Although metabolic syndrome is an important indicator of increased and persistent postprandial particles, increased postprandial lipoproteins commonly occur without metabolic syndrome and when fasting triglycerides are at desirable levels. This has led doctors and scientists to wonder whether a better indicator of persistent and elevated postprandial particles exists.
Critical Role of Intermediate-Density Lipoprotein (IDL)
Beyond fasting triglycerides and VLDL, there is a measure of postprandial lipoproteins that is reliable and readily available: intermediate-density lipoprotein (IDL).

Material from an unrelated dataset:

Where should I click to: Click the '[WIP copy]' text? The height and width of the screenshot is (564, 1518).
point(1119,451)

After being released into the blood by the liver, VLDL particles are processed in the blood over several hours, yielding IDL. IDL persists longer than VLDL and signals the persistence of postprandial particles.

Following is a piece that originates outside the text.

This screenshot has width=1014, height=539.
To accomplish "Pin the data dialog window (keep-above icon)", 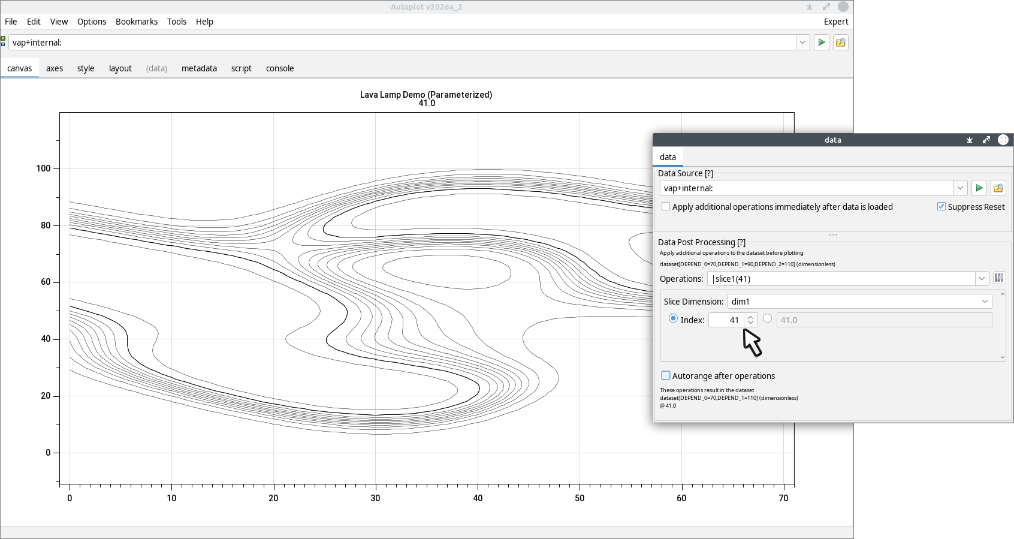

A normal amount of IDL is none—that is, no IDL whatsoever should be detected in fasting blood. If present, IDL triggers atherosclerotic plaque growth.24,25 It may also be a potent risk factor for abdominal and thoracic aneurysms of the aorta (a bulging of part of the wall of the body’s largest artery). The presence of IDL also heightens the likelihood of pure soft plaque in carotid arteries, the kind that easily fragments, releases debris, and causes strokes.26,27
IDL can be measured using the Vertical Auto Profile lipoprotein test (VAP™ test). For lipoprotein testing, blood is usually drawn after an 8- to 12-hour fast. IDL particles can persist up to 24 hours after a meal and thus may remain elevated even during the “fasting” period. If IDL particles are present in a fasting blood sample, a substantial postprandial abnormality is clearly present, which can play a major role in causing atherosclerotic disease.